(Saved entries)
⁂
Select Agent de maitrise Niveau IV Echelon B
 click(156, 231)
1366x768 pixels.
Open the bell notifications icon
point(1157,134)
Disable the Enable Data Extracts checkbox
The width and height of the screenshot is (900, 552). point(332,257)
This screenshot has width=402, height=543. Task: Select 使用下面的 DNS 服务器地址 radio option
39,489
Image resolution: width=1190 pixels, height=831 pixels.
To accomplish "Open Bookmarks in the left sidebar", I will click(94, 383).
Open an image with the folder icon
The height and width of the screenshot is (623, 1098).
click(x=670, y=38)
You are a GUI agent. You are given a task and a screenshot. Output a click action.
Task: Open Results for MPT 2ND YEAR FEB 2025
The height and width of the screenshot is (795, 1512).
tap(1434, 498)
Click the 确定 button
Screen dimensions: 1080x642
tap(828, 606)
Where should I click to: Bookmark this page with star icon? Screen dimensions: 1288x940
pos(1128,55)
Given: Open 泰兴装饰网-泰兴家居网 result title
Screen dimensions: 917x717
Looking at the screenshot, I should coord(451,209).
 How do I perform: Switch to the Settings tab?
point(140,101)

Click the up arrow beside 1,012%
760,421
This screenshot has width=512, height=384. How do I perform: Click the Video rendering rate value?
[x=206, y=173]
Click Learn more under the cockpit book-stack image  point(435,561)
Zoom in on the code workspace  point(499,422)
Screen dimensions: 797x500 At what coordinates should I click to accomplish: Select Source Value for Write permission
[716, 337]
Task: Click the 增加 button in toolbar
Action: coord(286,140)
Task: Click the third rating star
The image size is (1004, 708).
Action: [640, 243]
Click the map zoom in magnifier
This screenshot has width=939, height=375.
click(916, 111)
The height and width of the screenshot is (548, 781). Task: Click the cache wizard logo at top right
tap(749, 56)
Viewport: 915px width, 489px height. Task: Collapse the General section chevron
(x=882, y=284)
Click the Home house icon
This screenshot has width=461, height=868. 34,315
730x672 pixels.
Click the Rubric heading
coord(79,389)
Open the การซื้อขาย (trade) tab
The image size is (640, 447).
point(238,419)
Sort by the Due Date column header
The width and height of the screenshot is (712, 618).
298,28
⁂
__Activity__: Could you write out all the records exactly, please?

__Answer space__:
Select Agent de maitrise Niveau IV Echelon B
 click(156, 231)
1366x768 pixels.
Open the bell notifications icon
point(1157,134)
Disable the Enable Data Extracts checkbox
The width and height of the screenshot is (900, 552). point(332,257)
This screenshot has width=402, height=543. Task: Select 使用下面的 DNS 服务器地址 radio option
39,489
Image resolution: width=1190 pixels, height=831 pixels.
To accomplish "Open Bookmarks in the left sidebar", I will click(94, 383).
Open an image with the folder icon
The height and width of the screenshot is (623, 1098).
click(x=670, y=38)
You are a GUI agent. You are given a task and a screenshot. Output a click action.
Task: Open Results for MPT 2ND YEAR FEB 2025
The height and width of the screenshot is (795, 1512).
tap(1434, 498)
Click the 确定 button
Screen dimensions: 1080x642
tap(828, 606)
Where should I click to: Bookmark this page with star icon? Screen dimensions: 1288x940
pos(1128,55)
Given: Open 泰兴装饰网-泰兴家居网 result title
Screen dimensions: 917x717
Looking at the screenshot, I should coord(451,209).
 How do I perform: Switch to the Settings tab?
point(140,101)

Click the up arrow beside 1,012%
760,421
This screenshot has width=512, height=384. How do I perform: Click the Video rendering rate value?
[x=206, y=173]
Click Learn more under the cockpit book-stack image  point(435,561)
Zoom in on the code workspace  point(499,422)
Screen dimensions: 797x500 At what coordinates should I click to accomplish: Select Source Value for Write permission
[716, 337]
Task: Click the 增加 button in toolbar
Action: coord(286,140)
Task: Click the third rating star
The image size is (1004, 708).
Action: [640, 243]
Click the map zoom in magnifier
This screenshot has width=939, height=375.
click(916, 111)
The height and width of the screenshot is (548, 781). Task: Click the cache wizard logo at top right
tap(749, 56)
Viewport: 915px width, 489px height. Task: Collapse the General section chevron
(x=882, y=284)
Click the Home house icon
This screenshot has width=461, height=868. 34,315
730x672 pixels.
Click the Rubric heading
coord(79,389)
Open the การซื้อขาย (trade) tab
The image size is (640, 447).
point(238,419)
Sort by the Due Date column header
The width and height of the screenshot is (712, 618).
298,28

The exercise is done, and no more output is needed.